La piattaforma ripristina la pubblicità, ma solo per alcuni canali e autori. I filmati dovranno essere di qualità e non spargere fake news su Covid-19

YouTube (Photo by Olly Curtis/Future Publishing via Getty Images)

YouTube ha cambiato le sue politiche sulla monetizzazione dei video consentendo, a un numero limitato di canali, di abilitare gli annunci pubblicitari anche per i contenuti che riguardano la pandemia da coronavirus. All’inizio della diffusione del virus Sars-Cov-2 YouTube aveva tolto questa opzioni per tutti i contenuti che menzionavano il coronavirus come parte della misura preventiva contro il diffondersi di fake news e teorie di complotto.

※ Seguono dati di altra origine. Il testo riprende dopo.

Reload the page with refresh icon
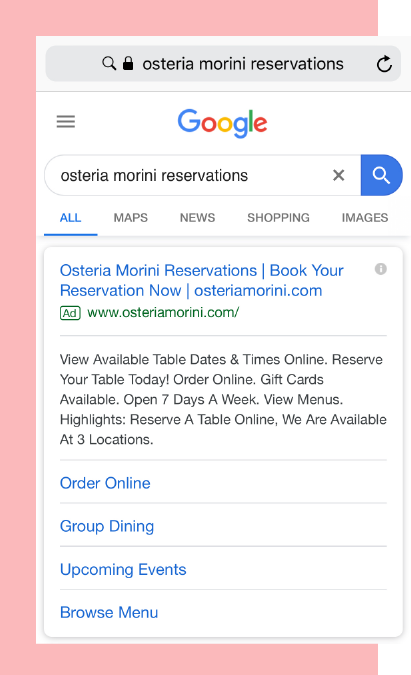 click(x=384, y=64)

YouTube aveva applicato all’epidemia le regole che usa per i video in caso di eventi sensibili, come disastri naturali o attentati. Dopo un’attenta analisi la piattaforma ha valutato che però l’argomento avrebbe potuto essere un trend sfruttato da molti creator e, per tanto, ha optato per un cambio di rotta.

In una lettera destinata ai creator, Susan Wojcicki, amministratrice delegata di YouTube, ha scritto che “sta diventando chiaro che questo problema è ora una parte continua e importante della conversazione quotidiana e vogliamo assicurarci che le organizzazioni di notizie e i creator possano continuare a produrre video di qualità in modo sostenibile”.

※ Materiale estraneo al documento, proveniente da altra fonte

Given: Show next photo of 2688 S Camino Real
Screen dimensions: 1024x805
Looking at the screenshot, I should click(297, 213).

Come primo passo verso la monetizzazione dei contenuti che trattano dell’epidemia, YouTube abiliterà gli annunci solo per alcuni canali. La scelta è ricaduta su quelli che principalmente si occupano della diffusione di notizie o di divulgazione scientifica. Wojcicki, però, tranquillizza tutti gli altri creator. Nuove politiche per espandere la monetizzazione a più creator e canali sono in fase di creazione e verranno implementate nelle prossime settimane.

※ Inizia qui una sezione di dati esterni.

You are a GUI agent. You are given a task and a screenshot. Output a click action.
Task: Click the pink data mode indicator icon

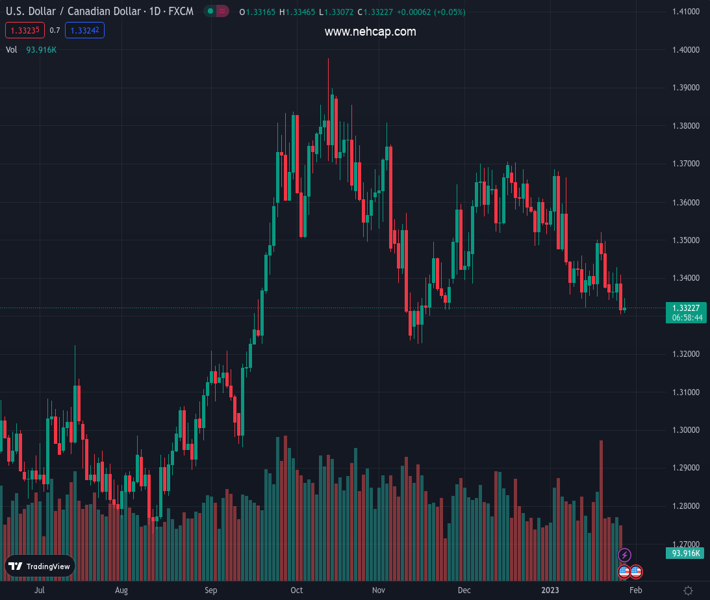(221, 12)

YouTube ora si troverà più che mai a prestare maggior attenzione ai contenuti dei video. Così facendo il portale potrà concedere correttamente la monetizzazione ai video che se la meritano divulgando notizie attendibili. Per tutti i contenuti che invece diffonderanno notizie false, il portale applicherà le sue regole per arginare la disinformazione, demonetizzandoli e non inserendoli nella lista dei video consigliati.